Once drained, it will have to be re-tiled.
“We have been really lucky,” said Dave. “We have managed to find an exact replica of the original tiles which we will be using to line the pool.
“It is these little details that take our work to the next level. There is a great team working to source matches and restore originals where possible, because we don’t want to forget the history and heritage of The Crescent.”
Original steel beams are safety checked and, once deemed reusable, are sandblasted clean and painted.
Restoration work on the gents pool has proved less taxing, taking just two months.
The Old Hall Hotel, reputed to be the oldest in England, will also play its part in the wider Crescent redevelopment, with areas utilised for the spa treatment facility and a couple of smaller single occupancy rooms.
Dave said: “In an ideal world we would shut the Old Hall down for a month and just crack on with all the work we need to do, but that would be unfair to the hotel guests and staff, so we are both working around each other to accommodate each other’s needs, and so far it seems to be working.”
A new structure being built between the two hotels will offer access to the spa, and great care is being taken to ensure the stonework is in keeping with its immediate surroundings.
“The Old Hall uses smaller pieces of stone on the external walls, but on The Crescent the stone is much bigger, so it is all about finding a balance between the two which does not look out of place,” Dave explained.
“There’s a lot of specialist skills involved in this project, but we are very fortunate to be working with local tradesman who have knowledge in stonemasonry and ironmongery.”
Some of the more quirkier features in The Crescent, such as the 1960s-style mural wallpaper, will not be making the transition into the new luxury hotel, which when complete will provide 80 en-suite rooms.

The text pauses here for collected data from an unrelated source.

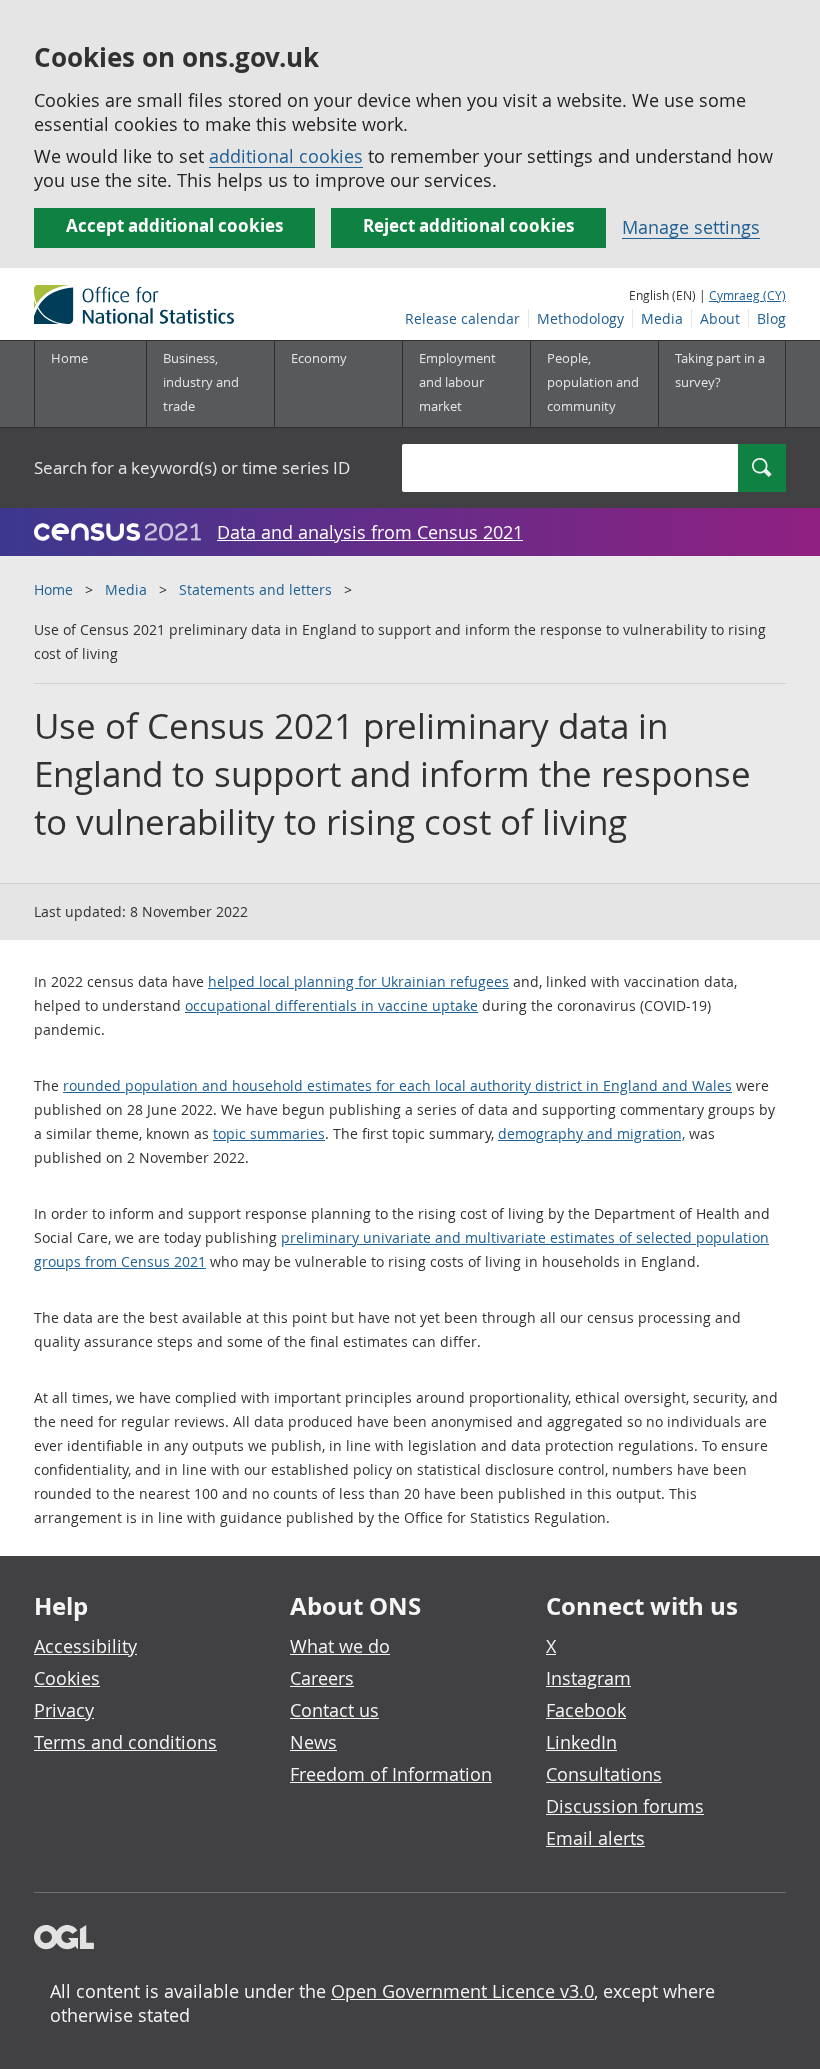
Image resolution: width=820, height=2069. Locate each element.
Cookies (67, 1678)
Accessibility (85, 1646)
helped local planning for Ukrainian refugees (358, 981)
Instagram (588, 1678)
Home (69, 358)
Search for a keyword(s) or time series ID (192, 467)
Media (662, 318)
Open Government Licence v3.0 (462, 1991)
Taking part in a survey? (720, 370)
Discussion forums (625, 1806)
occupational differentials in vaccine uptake (331, 1005)
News (313, 1742)
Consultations (604, 1774)
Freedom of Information (391, 1774)
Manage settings (691, 227)
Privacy (64, 1710)
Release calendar (462, 318)
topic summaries (269, 1133)
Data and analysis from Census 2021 (370, 532)
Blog (771, 318)
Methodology (580, 318)
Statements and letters (255, 589)
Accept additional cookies (174, 225)
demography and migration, (591, 1133)
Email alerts (595, 1838)
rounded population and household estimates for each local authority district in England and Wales (397, 1085)
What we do (340, 1646)
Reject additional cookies (468, 225)
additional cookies (286, 156)
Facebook (586, 1710)
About (720, 318)
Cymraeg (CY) (747, 295)
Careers (322, 1678)
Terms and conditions (125, 1742)
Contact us (334, 1710)
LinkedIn (581, 1742)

The development remains on track to be completed on schedule.
Dave said: “We are hoping that this autumn we can handover the new East Pavilion and lodges one to seven for fixtures and fittings, including installing the bathrooms.”
All the space is being utilised. The top floor, which previously housed staff quarters, has been opened up to offer bespoke rooms in the eaves. These restricted head height rooms will have the added bonus of a sitting area.
Dave continued: “There are so many original, interesting and beautiful pieces throughout the hotel which we want to acknowledge.
“We took down all the doors before we started work and they are currently in storage in the Assembly Room, with the intention of reusing them where possible.”
Some rooms featured two access points - something no longer required. So here new fire retardant replica doors and fire-proof cladding are being installed, before being boarded over from the room side. This retains the appearance of the extra doors on the corridor side and its historical accuracy.
Dave said: “Fire safety has always been taken seriously on site and we have always been working to a high standard, but since the tragic events at Grenfell Tower last year it has focused everyone’s efforts and no stone will be left unturned in making sure people are safe when they stay here.”
He added: “Every day presents a new challenge for our team, for example some of the beams may have dry rot which needs treating, or there could be a much bigger problem which needs addressing urgently.
“Now there really is light at the end of the tunnel. We can see what we are doing is making a difference, and the hotel starting to take shape.”